Jayce was about to let him go, but he said. “Thank you.”
The other left without a word. One hour wasn’t enough to finish. And when the flames began to rise, warming up the ground floor, he still needed the last pinion. One single gear laid in the broken rock he was using was an improvised desk. The heart's movement grew stronger with each pinion and gear smoothly turning against each other’s dents. But that made the dissembling of the last part much more dangerous, the contracting movements blocking him to take away the part with care.
He took the thin pinion between his hands, smoke began to filter through the stairs. Calculating under his breath, he counted how much seconds it took for the pinion to turn around.
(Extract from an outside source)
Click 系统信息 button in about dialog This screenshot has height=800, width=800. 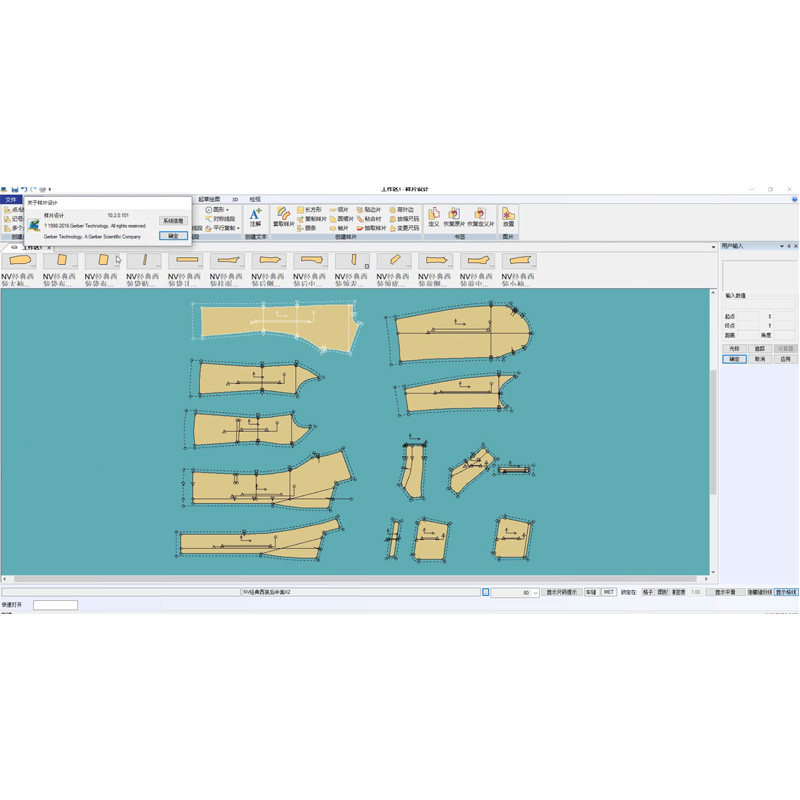click(173, 220)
When he was sure of the duration, he grasped the metal under his fingers and pull out. A couple of gears fell into Viktor's chest as he began to accommodate the missing gear and the rest in the metal between coughs.
There was almost no light.
“Come on, come on…” Between the heated ambient, he slid the pinion inside the heart, his fingertip catching in the turning. “Ow!” A small cut was on his finger. But the heart looked good. Looking at it, he saw the rest of the gears illuminate with similar runes carved in the new ones, moving hypnotically with their own rhythm.
When Jayce closed the metallic door to aisle the device, runes were glowing on the surface too, extending like a river flowing up Viktor’s veins.
“Viktor, please wake up.” They didn’t have much time. If the first floor collapsed, they were doomed. “Viktor…”
It was dark inside the room, like when they used to meet. In the black space, Viktor's veins began to glow with the same blue color as his heart, little by little fading away. Jayce didn't know if it was normal, so he only could take Viktor's hands between his, trying to soothe his turbulent mind.
Please wake up, please wake up, please wake up…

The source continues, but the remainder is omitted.